[Exercise requirements]:
Your answer must hold only the lines below from the line containing "[Prune] (316, 729)" through the line containing "Contact Us (2041, 27)", each reproduced exactly.

[Records for the exercise]:

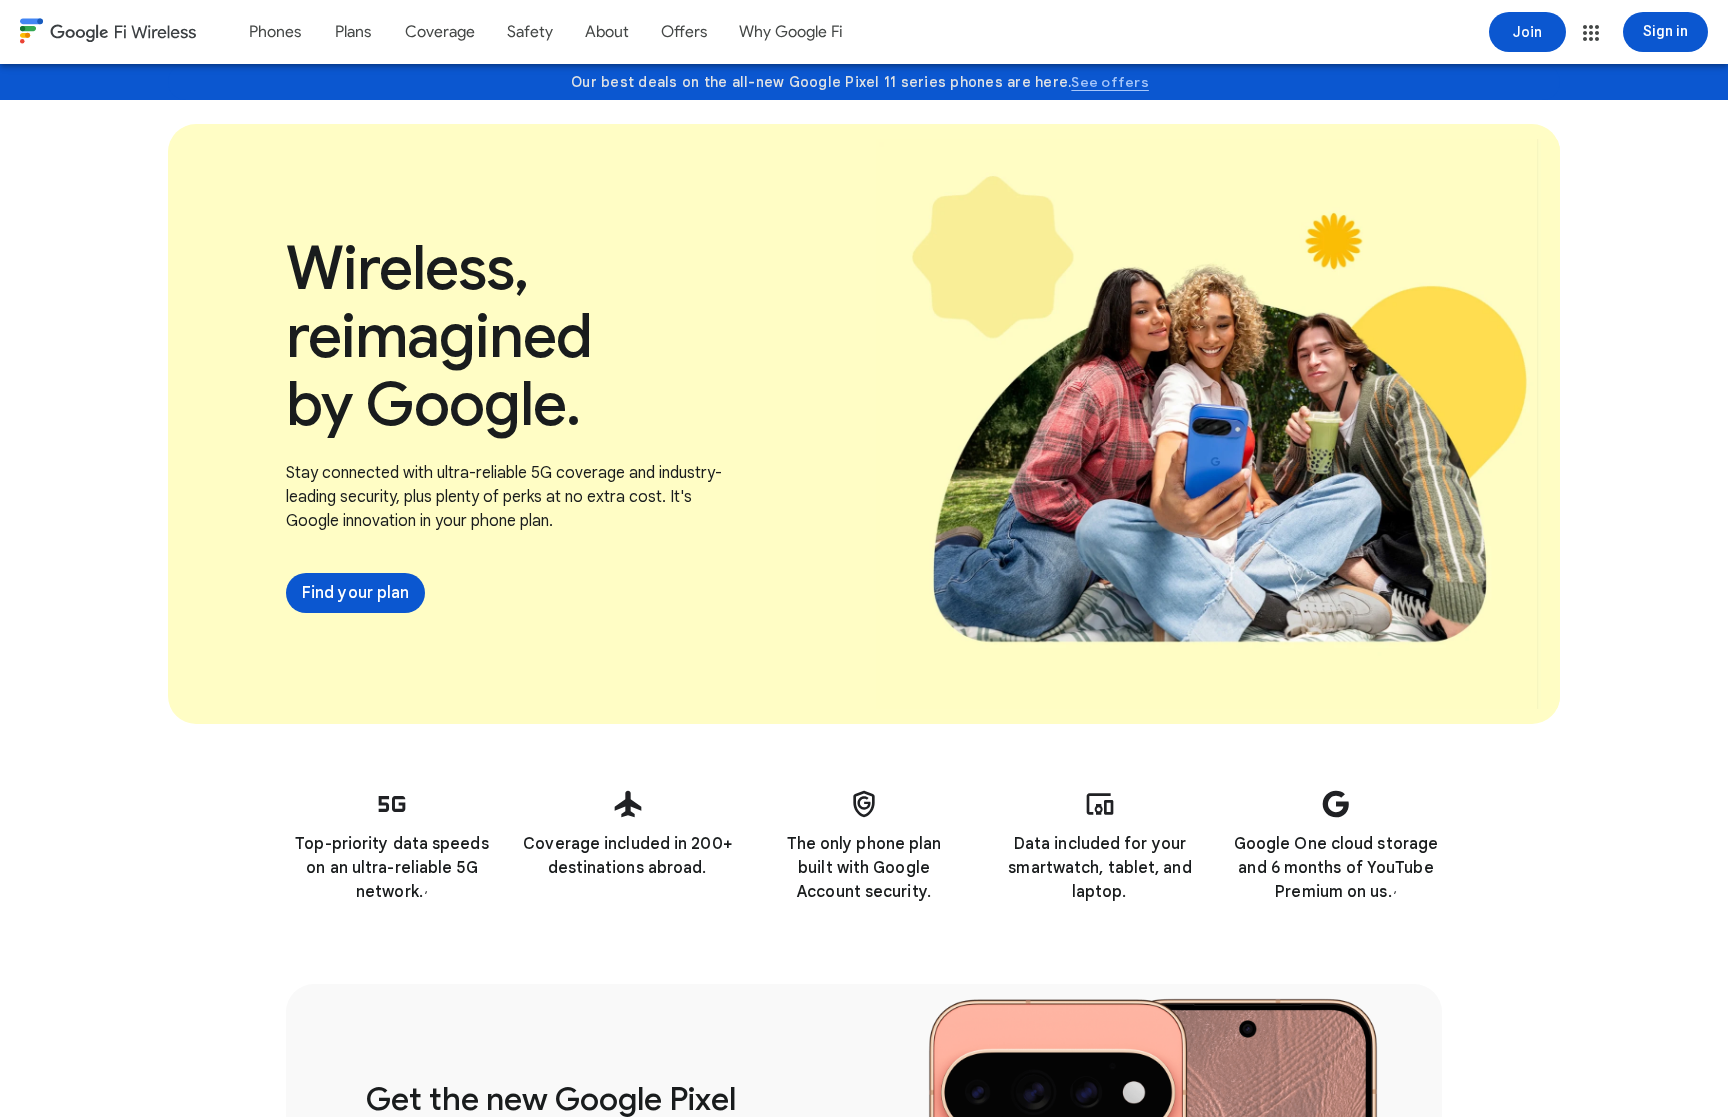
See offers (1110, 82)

--

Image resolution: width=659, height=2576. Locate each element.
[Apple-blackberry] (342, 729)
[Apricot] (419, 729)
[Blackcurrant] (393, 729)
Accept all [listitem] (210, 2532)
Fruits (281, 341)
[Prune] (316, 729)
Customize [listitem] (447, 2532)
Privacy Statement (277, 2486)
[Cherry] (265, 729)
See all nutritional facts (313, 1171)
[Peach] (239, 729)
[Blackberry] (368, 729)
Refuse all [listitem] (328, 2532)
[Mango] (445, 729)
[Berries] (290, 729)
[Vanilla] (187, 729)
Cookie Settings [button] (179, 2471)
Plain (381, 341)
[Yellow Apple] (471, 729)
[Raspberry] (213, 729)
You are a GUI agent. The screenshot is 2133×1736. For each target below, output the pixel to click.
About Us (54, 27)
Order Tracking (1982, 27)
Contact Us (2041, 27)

[Response for this exercise]:
[Prune] (316, 729)
Customize [listitem] (447, 2532)
Privacy Statement (277, 2486)
[Cherry] (265, 729)
See all nutritional facts (313, 1171)
[Peach] (239, 729)
[Blackberry] (368, 729)
Refuse all [listitem] (328, 2532)
[Mango] (445, 729)
[Berries] (290, 729)
[Vanilla] (187, 729)
Cookie Settings [button] (179, 2471)
Plain (381, 341)
[Yellow Apple] (471, 729)
[Raspberry] (213, 729)
You are a GUI agent. The screenshot is 2133×1736. For each target below, output the pixel to click.
About Us (54, 27)
Order Tracking (1982, 27)
Contact Us (2041, 27)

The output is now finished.